*INFORMATION GIVEN*:
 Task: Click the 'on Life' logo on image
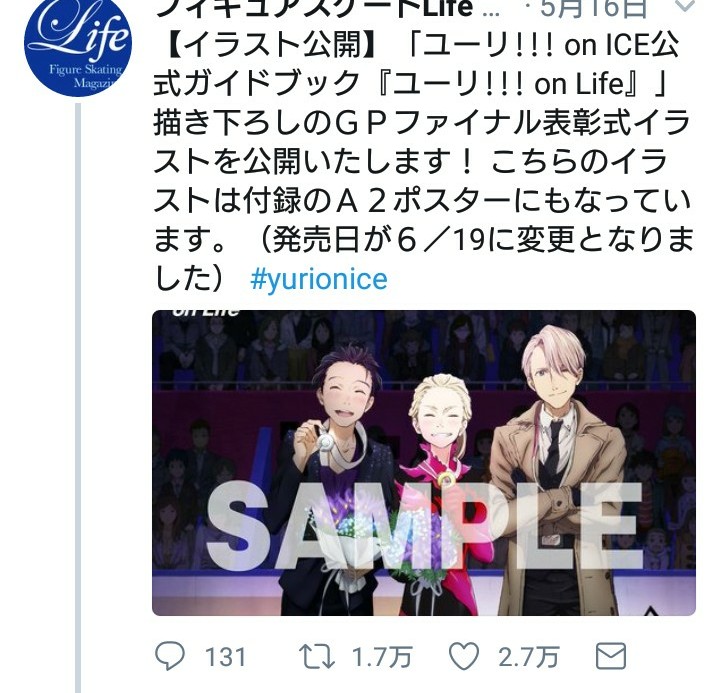206,313
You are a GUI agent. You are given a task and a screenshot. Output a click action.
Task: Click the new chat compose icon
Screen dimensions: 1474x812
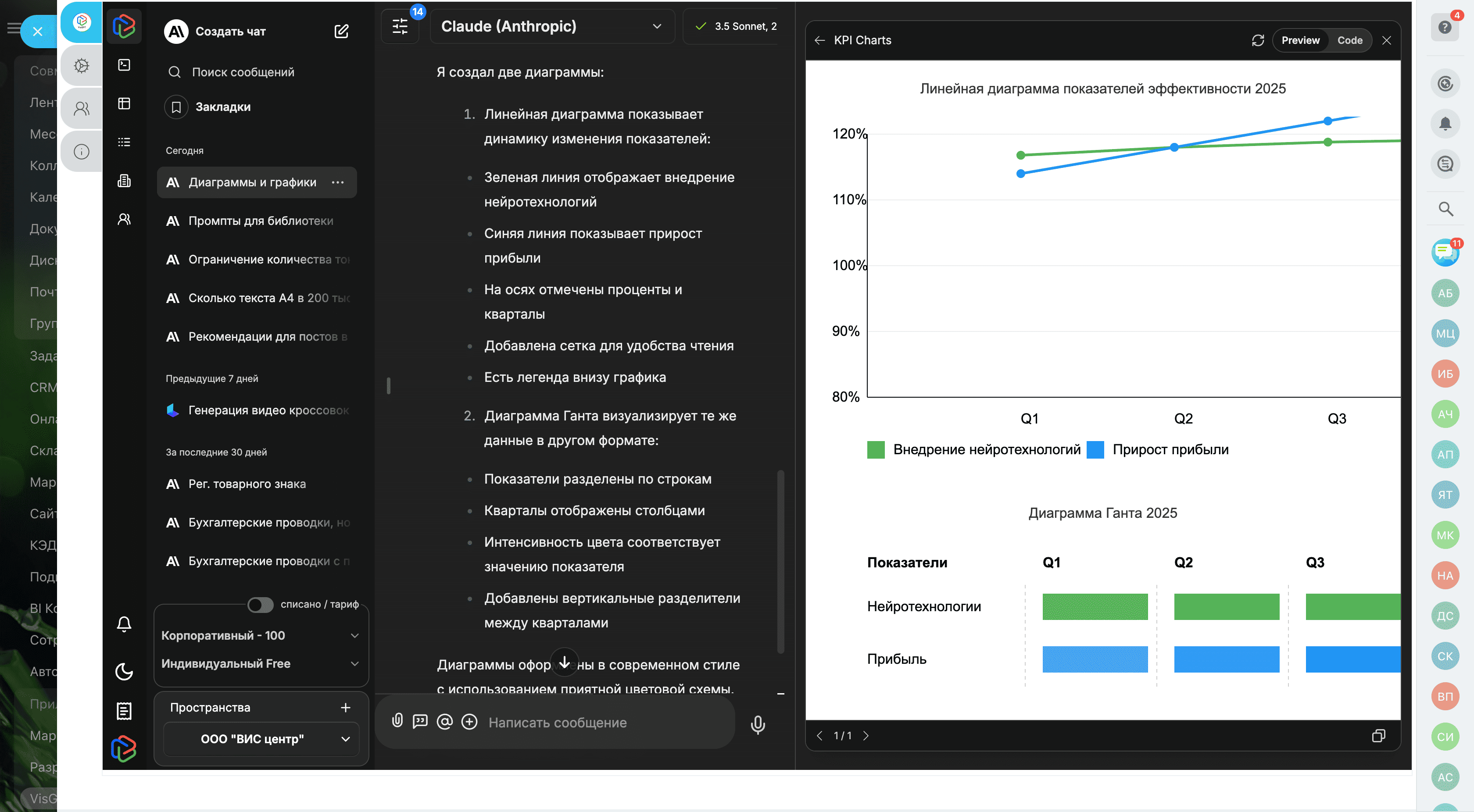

*YOUR TASK*:
Copy out every line of the data above, requests included, multiplying each coordinate in the answers by 2.25 and rounding to the nearest whole number, with halves rounded up. Leave all other numbers as they are and leave the pictures out.

*EXERCISE ANSWER*:
 Task: Click the 'on Life' logo on image
464,704
You are a GUI agent. You are given a task and a screenshot. Output a click action.
Task: Click the new chat compose icon
Screen dimensions: 1474x812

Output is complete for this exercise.